_Exercise aim_
Your response should be every line from the entries that includes the string "computer".

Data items
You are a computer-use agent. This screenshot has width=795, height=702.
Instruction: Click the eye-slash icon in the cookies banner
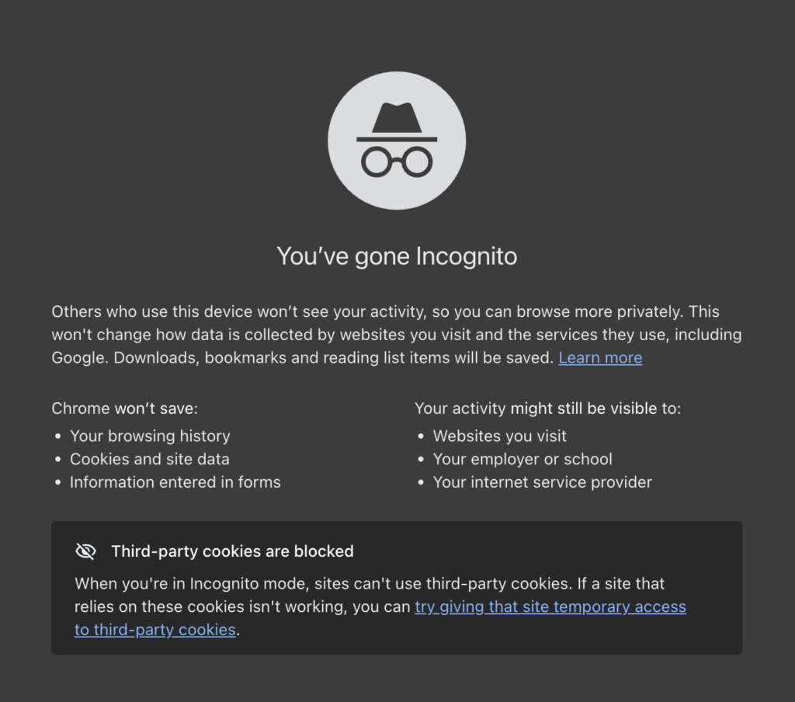click(x=85, y=551)
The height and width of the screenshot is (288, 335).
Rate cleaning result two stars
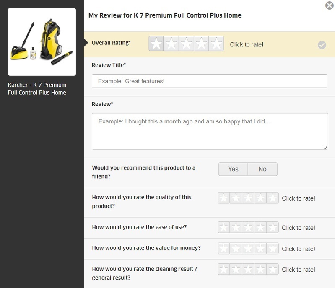coord(236,269)
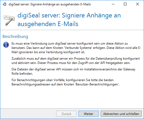This screenshot has width=144, height=119.
Task: Click the window title bar text
Action: point(50,4)
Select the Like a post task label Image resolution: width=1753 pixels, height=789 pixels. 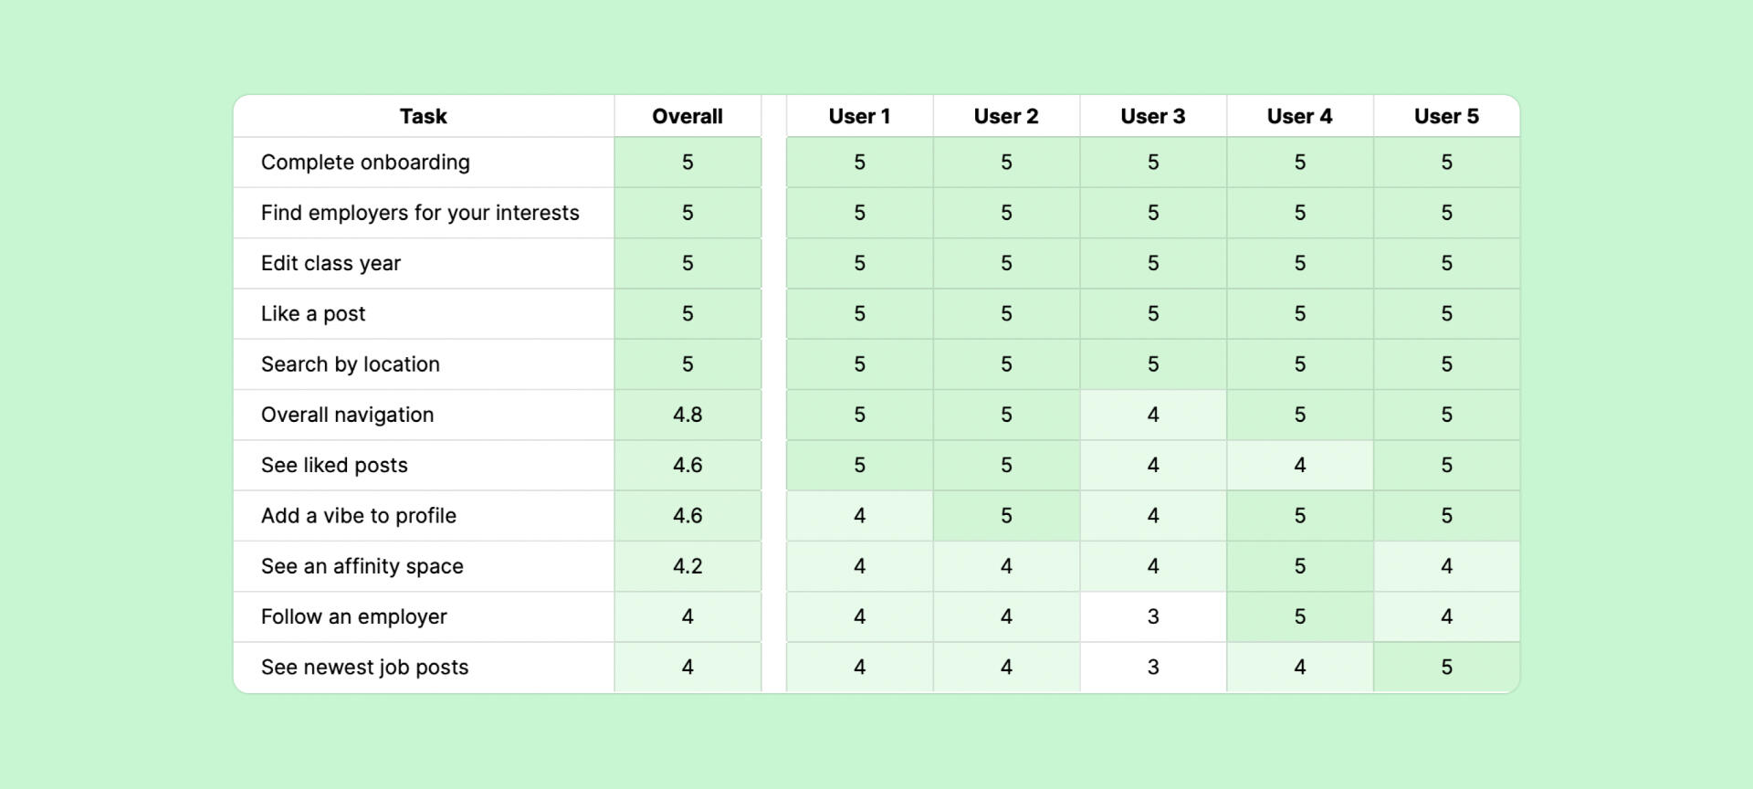[x=313, y=314]
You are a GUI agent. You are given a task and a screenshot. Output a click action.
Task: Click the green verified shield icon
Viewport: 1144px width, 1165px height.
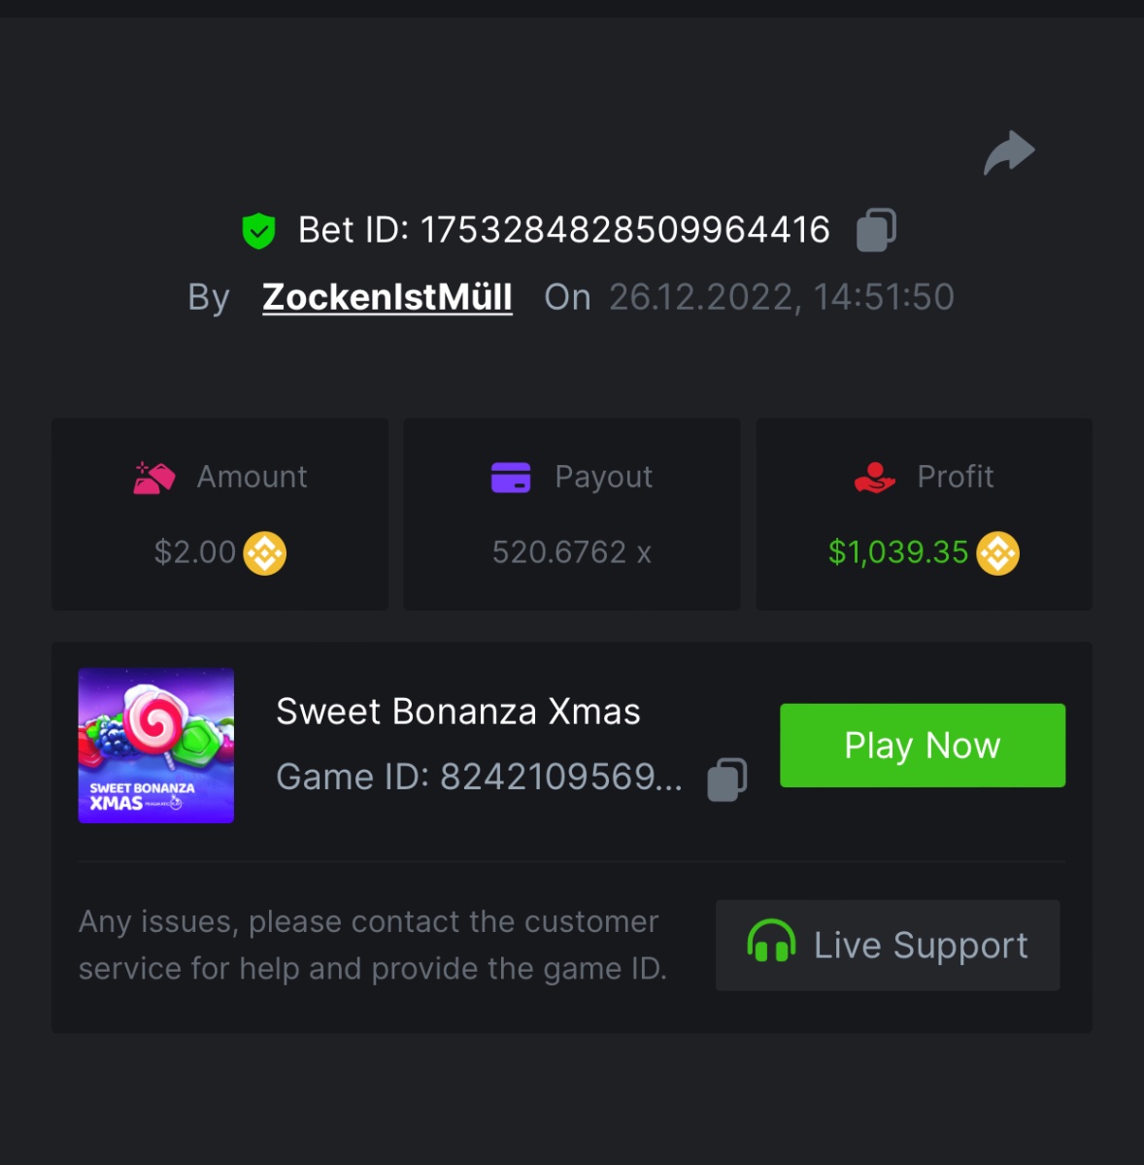click(258, 231)
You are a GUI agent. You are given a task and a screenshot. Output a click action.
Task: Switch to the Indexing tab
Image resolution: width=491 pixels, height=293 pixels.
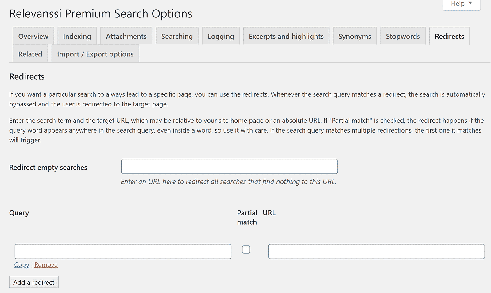pyautogui.click(x=77, y=36)
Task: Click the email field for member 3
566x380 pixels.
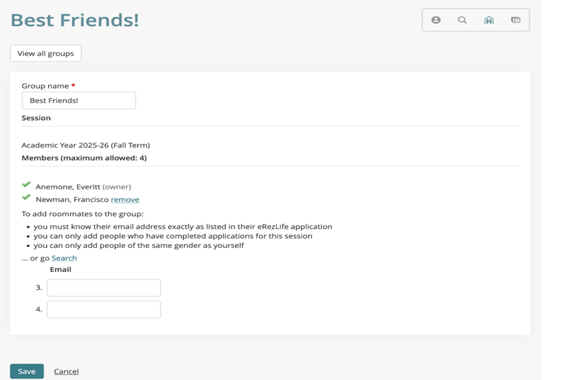Action: click(104, 287)
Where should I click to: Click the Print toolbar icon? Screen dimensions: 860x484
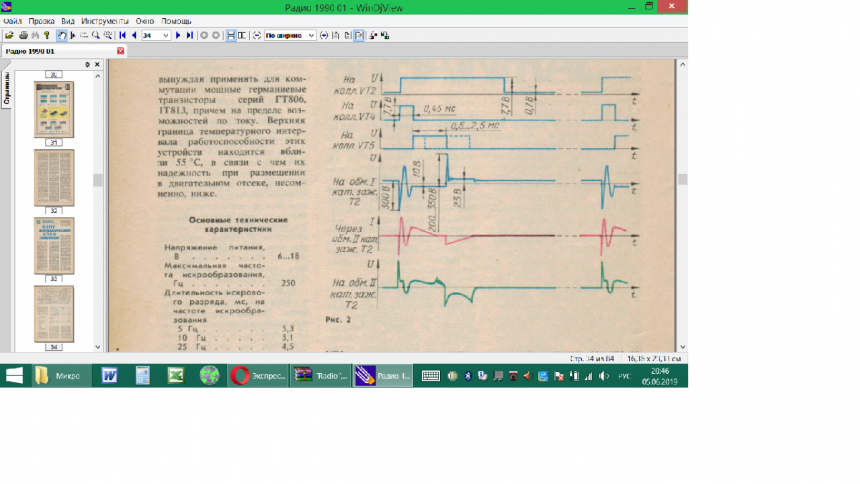(24, 36)
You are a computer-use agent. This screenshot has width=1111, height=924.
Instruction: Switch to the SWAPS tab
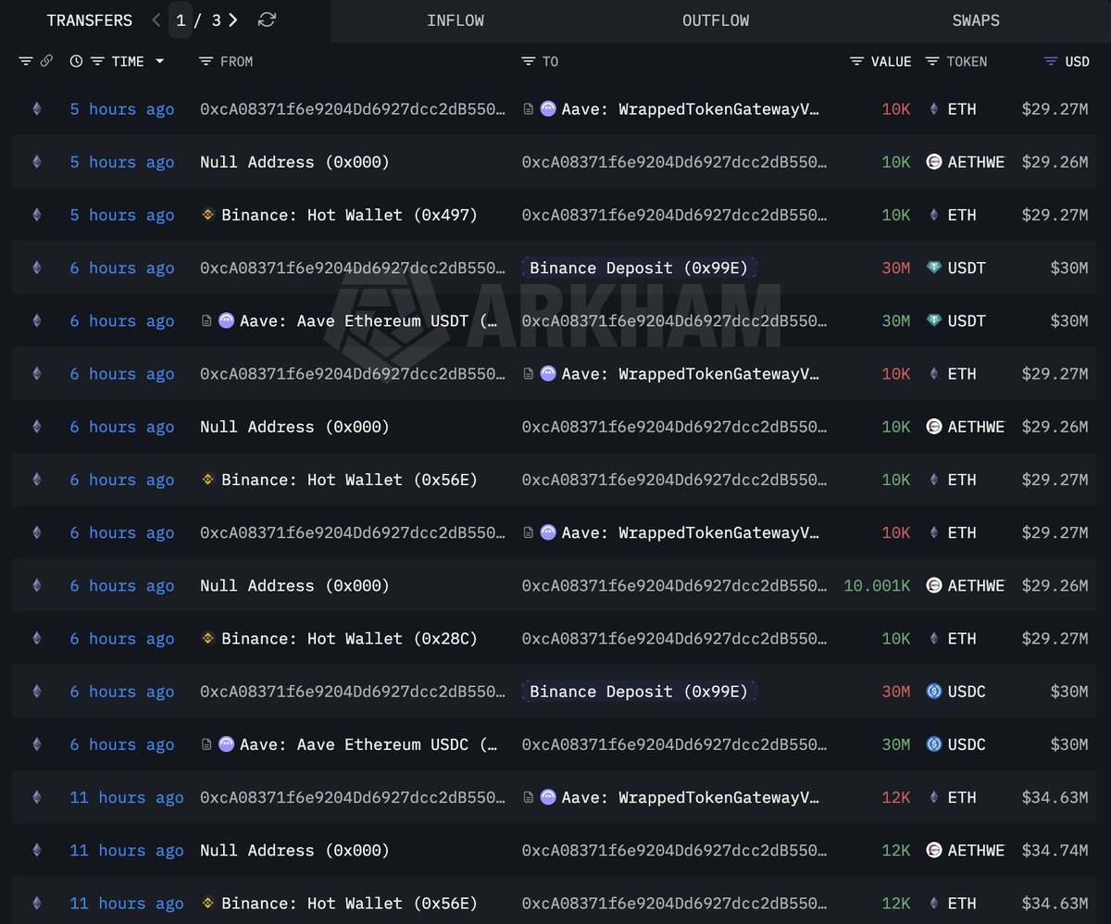click(x=976, y=20)
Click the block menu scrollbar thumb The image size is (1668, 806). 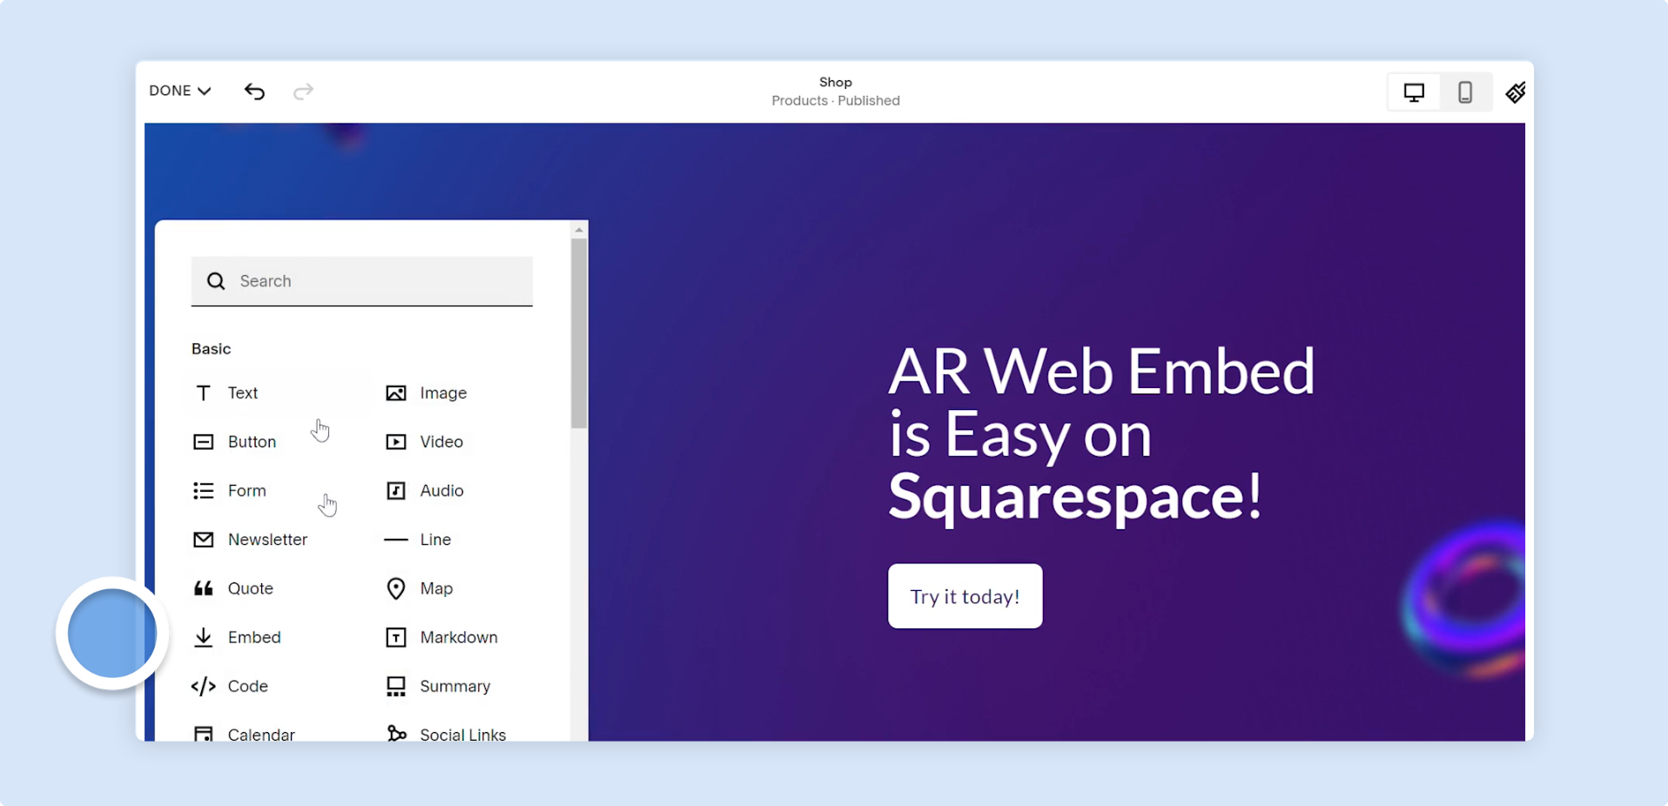coord(579,334)
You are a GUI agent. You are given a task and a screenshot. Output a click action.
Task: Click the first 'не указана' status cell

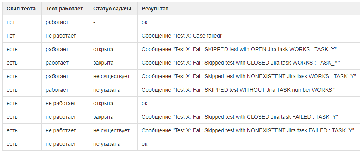tap(106, 90)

_Exercise output_
You are a computer-use agent. This screenshot has width=795, height=702.
You are a computer-use agent. This screenshot has width=1111, height=924.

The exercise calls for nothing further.